İşte bunun için, ”Savaş bir insanlık suçudur,” diyorum. Daha da ileri gidiyorum. Hayatında hiç karşılaşmamış, tanışmamış, birbirleriyle hiçbir ilişkisi olmayan insanların birbirlerini öldürmelerine karar veren, ellerine tutuşturdukları silahlarla, ”Hadi aslanım, öldür onu,” diyen, ama kendileri cepheye mümkün olan en uzak yerde, koruma altında emirler yağdıran o insanımsıların da, birer adi suçlu olduğuna inanıyorum.
Duydunuz mu, İsmail Hakkı Sunata ismini? Söyleyeyim: Hukuk Fakültesinde okuyordu. Durup dururken kendisini Çanakkale Savaşının ortasında buldu. Ömrü boyunca hümanist olmuş, ailesi onu hep insan sever olarak yetiştirmiş ama Çanakkale’ye insan öldürmeye gelmişti.

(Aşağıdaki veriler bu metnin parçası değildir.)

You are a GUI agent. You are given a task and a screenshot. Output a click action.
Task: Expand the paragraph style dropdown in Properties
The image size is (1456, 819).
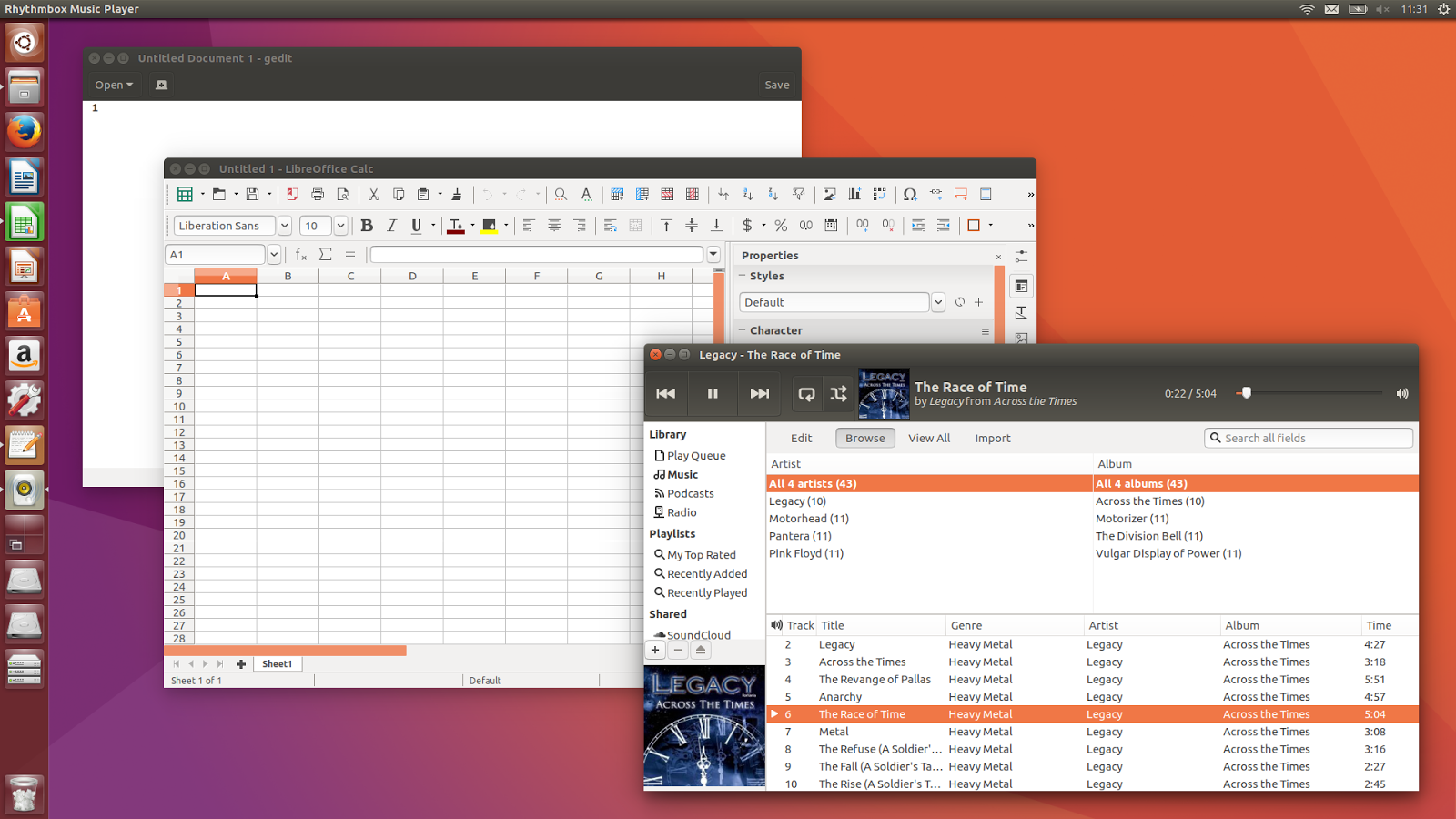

Savaştı Çanakkale’de, sonra da gitti, dört yıl Doğu Cephesi’nde çarpıştı. En son, fakülteye dönerek eğitimini tamamladı.
Hem savaşıyor, hem de alışkanlığı dolayısıyla cephede bile not tutuyordu. İlk satırları şöyleydi: “Ne ben şu İngilizleri tanırım ne onlar beni. Ah, bizi böyle karşı karşıya getirmeye sebep olanlara ne diyeyim bilmem. Ahdettim ki sebepsiz yere bir kurşun atmayayım.” Ahdine sadık kalabildi mi, İsmail Hakkı? Elbette hayır. Kurşun attı insana, öldürmek için, vatanını savunmalıydı, çünkü. Sizce savaştan sonra kendini nasıl hissetti, İsmail Hakkı? Ölmemişti ama ruh sağlığı nasıldı? Neler görüyordu rüyalarında?

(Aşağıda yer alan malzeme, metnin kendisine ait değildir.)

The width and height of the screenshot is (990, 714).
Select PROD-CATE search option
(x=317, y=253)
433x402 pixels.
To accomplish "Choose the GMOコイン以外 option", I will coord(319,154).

Çanakkale’de kara çıkartmaları artmıştı. Sultan V. Mehmed Reşad, Harbiye Nezareti’ne bir tebliğ yayımlattı. Askerlik Kanunu değişmiş, lise ikinci sınıf öğrencilerinin de askerlik hizmetine alındığı açıklanmış, kıtalara teslim olmaları istenmişti.
Önce, Galatasaray, Vefa, Kabataş ve İstanbul Lisesi öğrencileri cepheye koştular. . Ardından Anadolu’dan lise öğrencileri gelmeye başladı. Balıkesir, Bursa, Edirne, İzmir, Kastamonu, Kayseri, Kütahya, Konya, Denizli, Erzurum ve Sivas’tan 15-16 yaşındaki yavrucaklar cepheye koştu. Pek çoğu geri dönmedi. Askercilik oynamışlar ve ölmüşlerdi sanki.
Şimdi kalkmış, önce vali, sonra milletvekili olmuş bir zibidi, “Çanakkale Savaşları hiç olmamıştır. Bütün şehitlikler düzmece,” diyebiliyor. Aymazlık tamam ama vali olmuş birisi Çanakkale’de savaş olduğunu bilmeyecek kadar, salak olabilir mi? O halde neden? Nedennn? Çünkü yalakalık valilikten de karlı bir meslek.
ÖYLEYSE YAZMAYAYIM MI? YAZMAYALIM MI?